There is no formal statute of limitations for HIPAA enforcement. OCR investigations can span several years from the date of the violation or discovery. However, OCR generally initiates investigations within 180 days of receiving a complaint or breach notification, and most settlements are reached within 2 to 4 years.

What triggers an OCR HIPAA investigation?

OCR investigations are most commonly triggered by breach notifications (mandatory for breaches affecting 500+ individuals), complaints filed by individuals, and periodic compliance audits. Breaches affecting 500 or more individuals are automatically reviewed by OCR, while smaller breaches are investigated on a case-by-case basis.

Can a HIPAA violation result in criminal charges?

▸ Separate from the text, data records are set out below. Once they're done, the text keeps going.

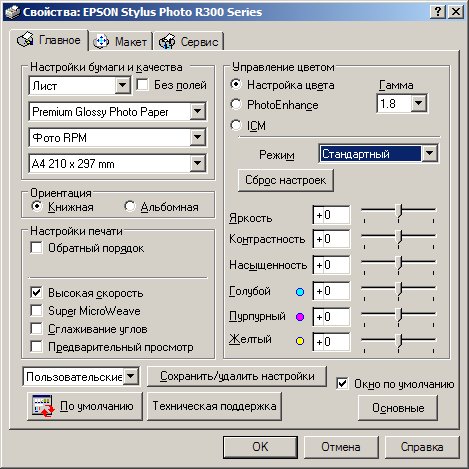469x469 pixels.
Task: Select the Альбомная orientation radio button
Action: (x=130, y=206)
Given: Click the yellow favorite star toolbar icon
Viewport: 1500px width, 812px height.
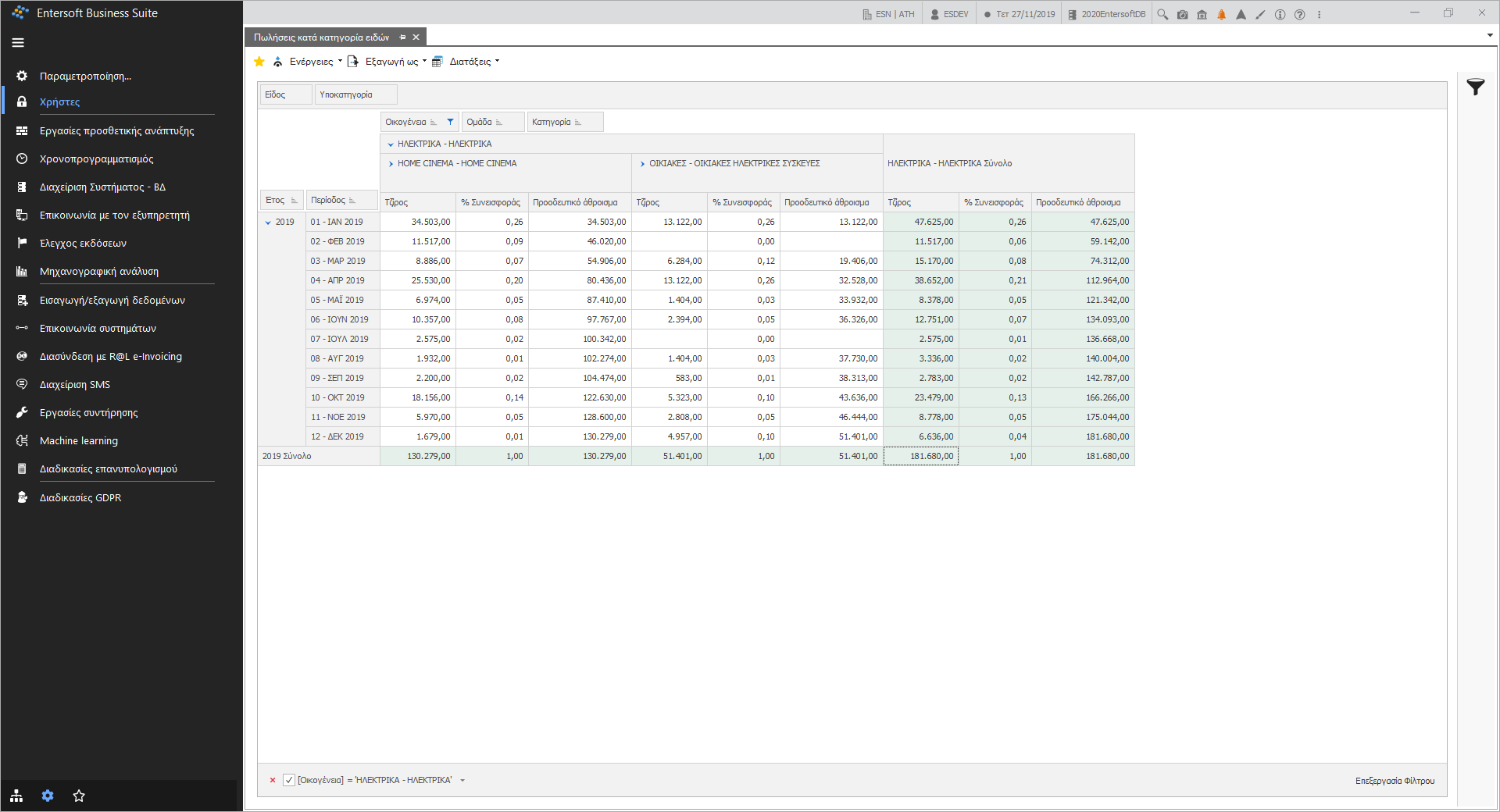Looking at the screenshot, I should point(259,62).
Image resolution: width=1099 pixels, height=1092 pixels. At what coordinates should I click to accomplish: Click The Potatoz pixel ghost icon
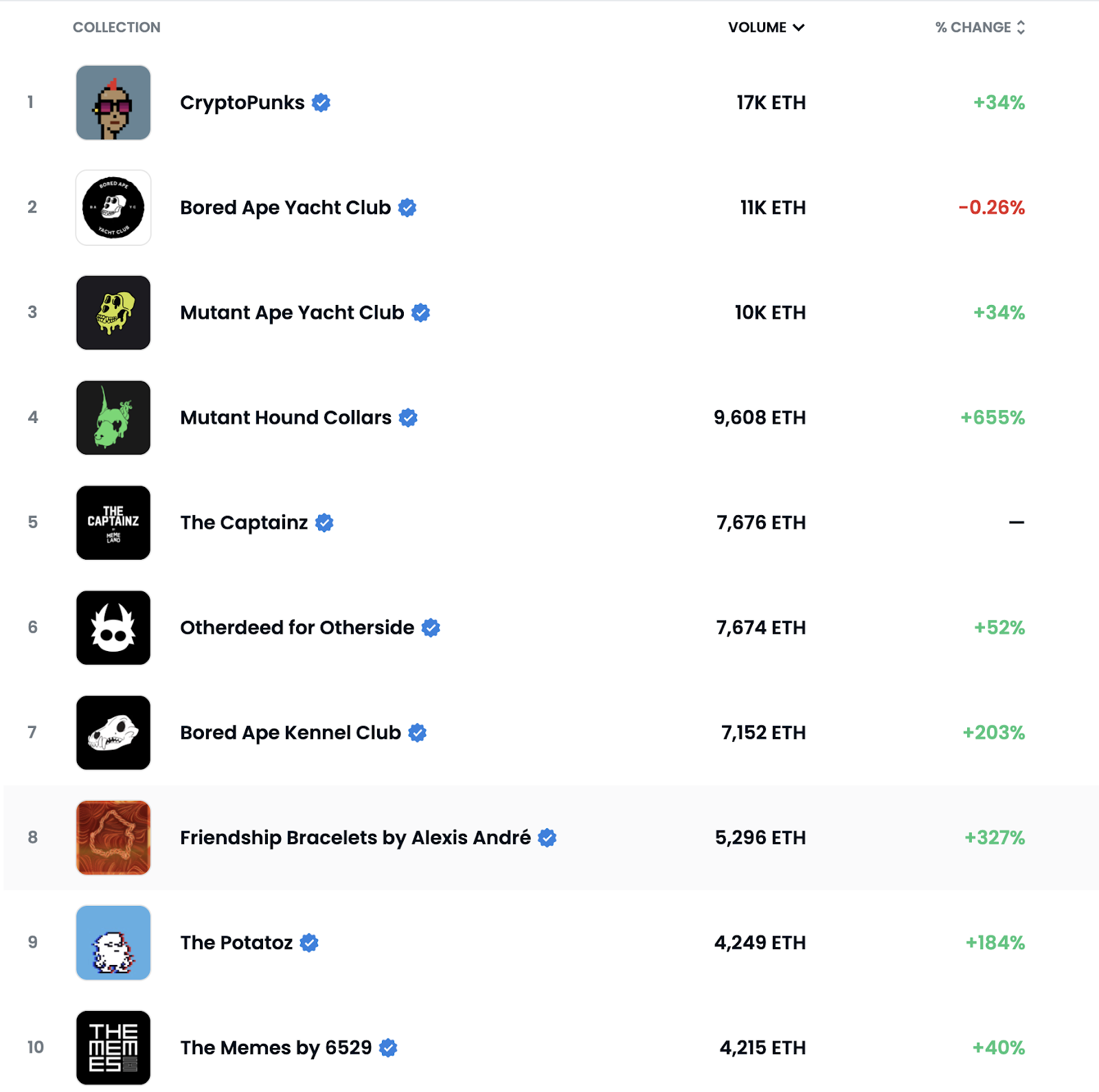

Yes. The Department of Justice handles criminal HIPAA enforcement. Penalties range from a $50,000 fine and one year imprisonment for knowing violations, up to $250,000 and 10 years imprisonment when PHI is obtained or disclosed with intent to sell, transfer, or use it for commercial advantage or personal gain.

How can small healthcare practices avoid HIPAA violations?

Small practices should conduct a risk analysis using OCR's free Security Risk Assessment Tool, encrypt all devices, train staff annually, implement access controls with unique logins, establish proper disposal procedures, and execute BAAs with all vendors. Many settlements involve small practices, so size does not exempt organizations from compliance.